**Problem:**
Nothing but an exact copy of the data should be given.
□ □ □ □
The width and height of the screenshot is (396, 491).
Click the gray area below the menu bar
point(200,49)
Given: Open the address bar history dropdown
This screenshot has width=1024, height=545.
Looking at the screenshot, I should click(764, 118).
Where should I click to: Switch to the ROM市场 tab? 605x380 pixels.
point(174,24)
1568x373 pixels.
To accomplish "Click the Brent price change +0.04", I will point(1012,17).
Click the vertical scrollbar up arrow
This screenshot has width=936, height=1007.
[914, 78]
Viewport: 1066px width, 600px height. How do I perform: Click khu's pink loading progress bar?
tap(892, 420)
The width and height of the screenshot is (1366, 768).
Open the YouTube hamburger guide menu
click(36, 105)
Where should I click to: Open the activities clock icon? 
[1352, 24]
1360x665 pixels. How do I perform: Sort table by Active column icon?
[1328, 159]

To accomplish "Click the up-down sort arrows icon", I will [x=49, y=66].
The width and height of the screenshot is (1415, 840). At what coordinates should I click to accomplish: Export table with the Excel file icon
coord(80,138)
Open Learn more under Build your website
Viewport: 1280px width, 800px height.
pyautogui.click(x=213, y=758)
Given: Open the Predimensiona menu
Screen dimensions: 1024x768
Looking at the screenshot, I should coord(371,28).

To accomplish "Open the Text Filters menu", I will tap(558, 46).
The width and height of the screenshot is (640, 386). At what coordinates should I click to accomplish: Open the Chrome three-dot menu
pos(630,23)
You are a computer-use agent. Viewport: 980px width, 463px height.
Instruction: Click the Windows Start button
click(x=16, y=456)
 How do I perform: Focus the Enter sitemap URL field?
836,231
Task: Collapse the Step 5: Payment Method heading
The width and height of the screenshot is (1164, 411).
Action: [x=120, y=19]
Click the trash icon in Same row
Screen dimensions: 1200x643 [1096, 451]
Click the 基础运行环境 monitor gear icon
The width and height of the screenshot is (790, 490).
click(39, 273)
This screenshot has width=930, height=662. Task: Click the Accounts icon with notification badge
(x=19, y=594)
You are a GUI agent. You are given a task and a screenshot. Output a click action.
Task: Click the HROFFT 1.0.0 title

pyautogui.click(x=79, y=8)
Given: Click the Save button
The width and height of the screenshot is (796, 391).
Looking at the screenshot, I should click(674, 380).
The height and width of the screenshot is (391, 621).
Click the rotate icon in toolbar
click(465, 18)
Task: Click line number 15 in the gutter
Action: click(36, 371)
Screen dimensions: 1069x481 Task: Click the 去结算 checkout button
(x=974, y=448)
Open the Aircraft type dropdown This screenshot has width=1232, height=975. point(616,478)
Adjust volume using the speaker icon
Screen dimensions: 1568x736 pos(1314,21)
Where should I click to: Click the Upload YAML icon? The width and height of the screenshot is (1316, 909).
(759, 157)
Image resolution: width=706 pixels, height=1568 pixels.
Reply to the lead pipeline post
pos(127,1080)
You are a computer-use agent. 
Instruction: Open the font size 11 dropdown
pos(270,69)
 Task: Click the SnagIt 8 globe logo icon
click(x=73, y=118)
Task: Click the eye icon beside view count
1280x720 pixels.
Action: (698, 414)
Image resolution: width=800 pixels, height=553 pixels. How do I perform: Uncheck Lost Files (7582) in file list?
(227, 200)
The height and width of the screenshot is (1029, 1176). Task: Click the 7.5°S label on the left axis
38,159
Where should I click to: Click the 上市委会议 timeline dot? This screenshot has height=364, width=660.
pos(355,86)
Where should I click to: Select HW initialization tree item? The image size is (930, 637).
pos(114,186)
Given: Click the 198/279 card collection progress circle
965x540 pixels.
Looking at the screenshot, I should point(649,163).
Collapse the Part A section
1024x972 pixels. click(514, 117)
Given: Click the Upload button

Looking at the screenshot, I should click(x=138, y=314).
□ □ □ □
**Task output:**
The width and height of the screenshot is (396, 491).
Click the gray area below the menu bar
point(200,49)
Given: Open the address bar history dropdown
This screenshot has width=1024, height=545.
Looking at the screenshot, I should click(764, 118).
Where should I click to: Switch to the ROM市场 tab? 605x380 pixels.
point(174,24)
1568x373 pixels.
To accomplish "Click the Brent price change +0.04", I will point(1012,17).
Click the vertical scrollbar up arrow
This screenshot has width=936, height=1007.
[914, 78]
Viewport: 1066px width, 600px height. How do I perform: Click khu's pink loading progress bar?
tap(892, 420)
The width and height of the screenshot is (1366, 768).
Open the YouTube hamburger guide menu
click(36, 105)
Where should I click to: Open the activities clock icon? 
[1352, 24]
1360x665 pixels. How do I perform: Sort table by Active column icon?
[1328, 159]

To accomplish "Click the up-down sort arrows icon", I will [x=49, y=66].
The width and height of the screenshot is (1415, 840). At what coordinates should I click to accomplish: Export table with the Excel file icon
coord(80,138)
Open Learn more under Build your website
Viewport: 1280px width, 800px height.
pyautogui.click(x=213, y=758)
Given: Open the Predimensiona menu
Screen dimensions: 1024x768
Looking at the screenshot, I should coord(371,28).

To accomplish "Open the Text Filters menu", I will tap(558, 46).
The width and height of the screenshot is (640, 386). At what coordinates should I click to accomplish: Open the Chrome three-dot menu
pos(630,23)
You are a computer-use agent. Viewport: 980px width, 463px height.
Instruction: Click the Windows Start button
click(x=16, y=456)
 How do I perform: Focus the Enter sitemap URL field?
836,231
Task: Collapse the Step 5: Payment Method heading
The width and height of the screenshot is (1164, 411).
Action: [x=120, y=19]
Click the trash icon in Same row
Screen dimensions: 1200x643 [1096, 451]
Click the 基础运行环境 monitor gear icon
The width and height of the screenshot is (790, 490).
click(39, 273)
This screenshot has width=930, height=662. Task: Click the Accounts icon with notification badge
(x=19, y=594)
You are a GUI agent. You are given a task and a screenshot. Output a click action.
Task: Click the HROFFT 1.0.0 title

pyautogui.click(x=79, y=8)
Given: Click the Save button
The width and height of the screenshot is (796, 391).
Looking at the screenshot, I should click(674, 380).
The height and width of the screenshot is (391, 621).
Click the rotate icon in toolbar
click(465, 18)
Task: Click line number 15 in the gutter
Action: click(36, 371)
Screen dimensions: 1069x481 Task: Click the 去结算 checkout button
(x=974, y=448)
Open the Aircraft type dropdown This screenshot has width=1232, height=975. point(616,478)
Adjust volume using the speaker icon
Screen dimensions: 1568x736 pos(1314,21)
Where should I click to: Click the Upload YAML icon? The width and height of the screenshot is (1316, 909).
(759, 157)
Image resolution: width=706 pixels, height=1568 pixels.
Reply to the lead pipeline post
pos(127,1080)
You are a computer-use agent. 
Instruction: Open the font size 11 dropdown
pos(270,69)
 Task: Click the SnagIt 8 globe logo icon
click(x=73, y=118)
Task: Click the eye icon beside view count
1280x720 pixels.
Action: (698, 414)
Image resolution: width=800 pixels, height=553 pixels. How do I perform: Uncheck Lost Files (7582) in file list?
(227, 200)
The height and width of the screenshot is (1029, 1176). Task: Click the 7.5°S label on the left axis
38,159
Where should I click to: Click the 上市委会议 timeline dot? This screenshot has height=364, width=660.
pos(355,86)
Where should I click to: Select HW initialization tree item? The image size is (930, 637).
pos(114,186)
Given: Click the 198/279 card collection progress circle
965x540 pixels.
Looking at the screenshot, I should point(649,163).
Collapse the Part A section
1024x972 pixels. click(514, 117)
Given: Click the Upload button

Looking at the screenshot, I should click(x=138, y=314).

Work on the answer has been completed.